World Rugby has announced it will provide a package of financial and administrative support to help facilitate two Pacific Islands teams to join Super Rugby from 2022.
Under the proposed plan, World Rugby’s Executive Committee will provide a £1.2 million ($1.6 million/€1.4 million) annual funding package over a three-year period to support the Fijian Drua and Moana Pasifika franchises.
The teams will be supported by their respective unions and private equity funding, with the move subject to New Zealand Rugby (NZR) Board approval.
World Rugby say the funding is conditional on these franchises satisfying the necessary financial criteria for entry.
The governing body said the decision is aligned to its core objectives to increase the competitiveness of the global game and ultimately the men’s and women’s Rugby World Cups.
The proposal is billed as helping to develop locally-based players into test players, with Fiji, Samoa and Tonga expected to benefit.
"The game-changing potential of the Executive Committee’s decision to support Pacific Island Super Rugby franchises should not be underestimated," said Sir Bill Beaumont, World Rugby chairman.
"From a strategic perspective, it provides the best-possible platform and pathway for the Islands to reach their potential.
"On a human level, this is absolutely the right thing to do.
"It is great for the players, allowing them to make the choice for the first time to be part of a local professional team at the top level of elite club rugby.
"While recognising that there are still steps to complete, I would like to thank everyone involved, including the unions as well as New Zealand Rugby and Rugby Australia, for their full commitment to this project which is great for rugby."
Super Rugby features teams from Australia and New Zealand, with the club competition having previously included representatives from Argentina, Japan and South Africa.
The addition of Fijian Drua and Moana Pasifika would see 12 teams compete in Super Rugby from 2022 onwards.
World Rugby say the announcement completes a journey that began when the international federation’s Rugby Committee met in Suva in 2016 to consider opportunities to further support Pacific Islands rugby on and off the field.
The governing body said it has supported the high performance journey from the Pacific Challenge competition and resulting annual Pacific Combine to the test arena.
World Rugby in partnership with Fiji Rugby and the Fijian Government has underwritten the Fijian Drua’s participation in Australia’s National Rugby Championship, which it won at the second attempt in 2018.
Since its inception in 2018, 75 players have graduated from the Pacific Combine and 17 have gone on to represent the Pacific Islands on the world stage, including seven at Rugby World Cup 2019 and 12 in Fiji’s squad for the Autumn Nations Cup in 2020.

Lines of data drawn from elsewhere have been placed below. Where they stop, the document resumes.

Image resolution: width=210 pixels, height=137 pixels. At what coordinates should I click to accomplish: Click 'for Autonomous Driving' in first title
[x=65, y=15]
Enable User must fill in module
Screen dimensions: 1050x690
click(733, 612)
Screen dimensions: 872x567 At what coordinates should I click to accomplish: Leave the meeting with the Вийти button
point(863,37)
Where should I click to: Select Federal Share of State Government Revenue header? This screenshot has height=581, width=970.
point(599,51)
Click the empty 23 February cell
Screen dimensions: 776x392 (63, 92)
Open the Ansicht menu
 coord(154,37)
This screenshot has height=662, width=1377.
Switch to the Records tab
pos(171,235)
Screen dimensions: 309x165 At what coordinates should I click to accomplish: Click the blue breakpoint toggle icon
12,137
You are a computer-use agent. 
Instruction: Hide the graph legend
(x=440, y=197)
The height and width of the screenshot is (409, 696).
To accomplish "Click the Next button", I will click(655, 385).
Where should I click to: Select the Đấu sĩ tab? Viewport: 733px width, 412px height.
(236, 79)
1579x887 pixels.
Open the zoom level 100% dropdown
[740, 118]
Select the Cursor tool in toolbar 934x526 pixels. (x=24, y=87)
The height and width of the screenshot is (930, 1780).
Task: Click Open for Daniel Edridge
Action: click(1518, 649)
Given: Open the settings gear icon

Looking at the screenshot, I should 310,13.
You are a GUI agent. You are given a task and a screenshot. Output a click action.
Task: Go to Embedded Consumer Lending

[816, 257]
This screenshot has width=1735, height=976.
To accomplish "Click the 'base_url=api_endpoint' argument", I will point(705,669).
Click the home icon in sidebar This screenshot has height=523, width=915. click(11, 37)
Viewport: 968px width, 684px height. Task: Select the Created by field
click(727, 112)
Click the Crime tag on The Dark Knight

"We are committed to increasing sustainable global competitiveness in both the men’s and women’s game," said Peter Horne, World Rugby general manager.
"By supporting these Super Rugby franchises, we are completing a meaningful competition pathway from local to national team level for Pacific Island players.
"This is entirely in line with the approach we have been taking in other strategically important markets such as North and South America, Japan and Europe."
Fiji Rugby Union chief executive John O’Connor has described the move as being the "missing piece" to the puzzle in the Pacific Islands, saying it will allow the Pacific Islands best players to have the opportunity to play professional rugby at home.
Vincent Fepuleai and Peter Harding, the chief executives of the Samoa and Tonga Rugby Unions, agreed that the franchises will allow for a greater pathway for the Pacific Islands players.